June - I took up the first of the carpets today.  They all have to be washed and stored - under the spare bed. Winter clothes have been put away and we're into t-shirts, but it is still raining.  Summer showers which just make it muggier.  The lemons are falling off the trees at a dozen a day.  They make a noise like a small bomb falling in the deep silence of the summer night.  I made some lemonade but will have to get Georgie and Nels to squeeze them all and freeze the juice, to take it out a bottle at a time.  Fresh lemonade is excellent with vodka and gin, but a lot of sugar.

Yesterday was Kosta's birthday.  We gathered as usual and had a bit of lamb and wine.  Just a quiet celebration - except for Jamie who must have been on a sugar high.  He climbed over fences, up trees, under tables and followed Georgie like a shadow. He tried to beat us all with a stick but Elli and I grabbed him and the stick before he did any damage to anyone.  We arranged a treasure hunt which the older kids loved and they made up their own one after that.  It is a great idea - I'll do it again next time and make it harder so they are occupied for longer.  Treasure was a bag of lollies for them - more sugar!

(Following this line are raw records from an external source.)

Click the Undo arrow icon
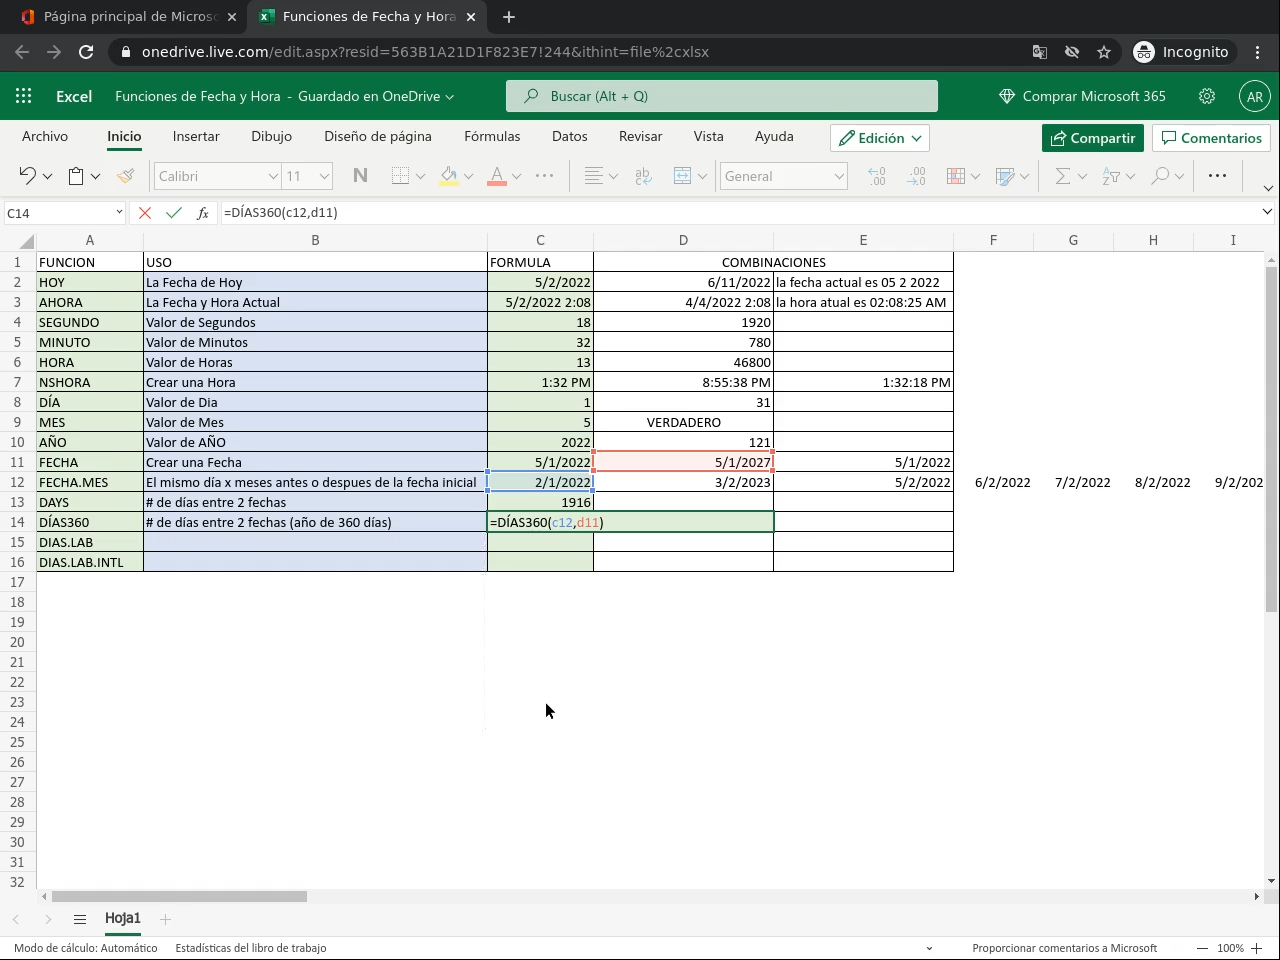tap(27, 176)

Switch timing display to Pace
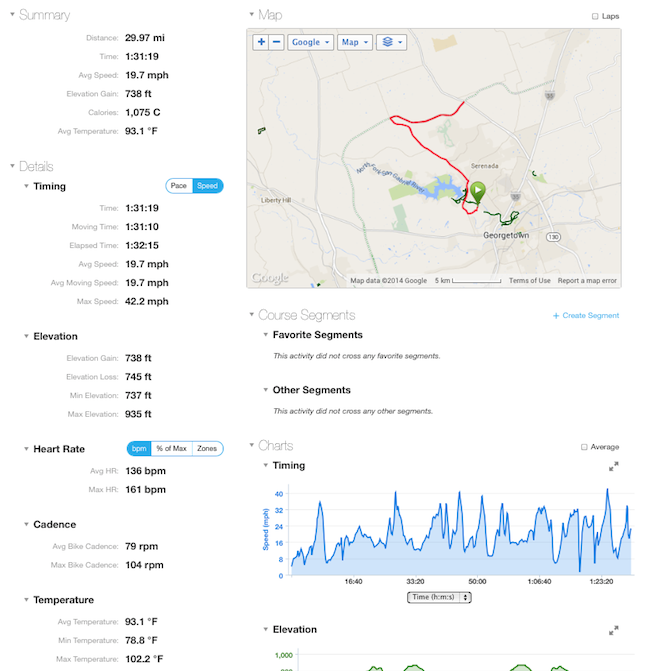click(179, 186)
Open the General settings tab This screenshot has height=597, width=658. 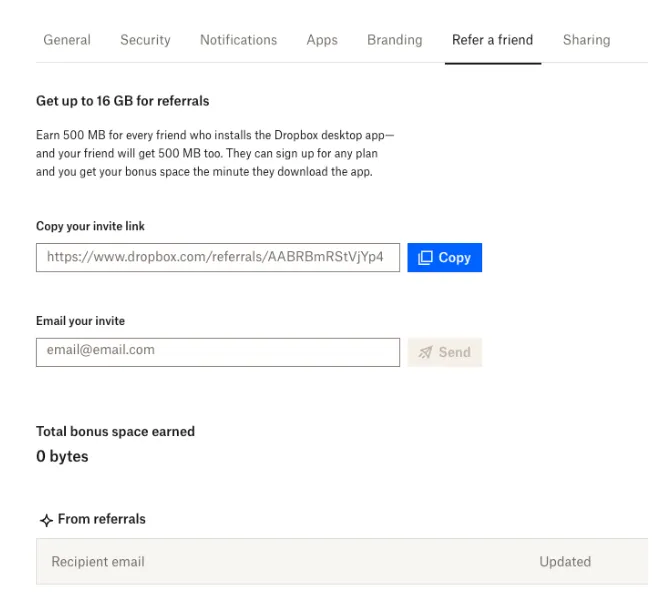coord(67,40)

The economy is following its rocky course.  We wake up every morning wondering whether or not to watch the news.  Today is a general strike and everything in the big cities has ground to a halt.  Not much happened here though the banks and P.O. were probably closed and the cafeterias full of strikers enjoying a free day.

We have stopped eating cucumbers although there is no threat here.  All our cucumbers are local.  Just the thought of an e-coli attack puts one 'off'.  At least it wasn't greece that was to blame this time but the first reports did a lot of damage to poor old Spain and all the time the source was in bloody germany.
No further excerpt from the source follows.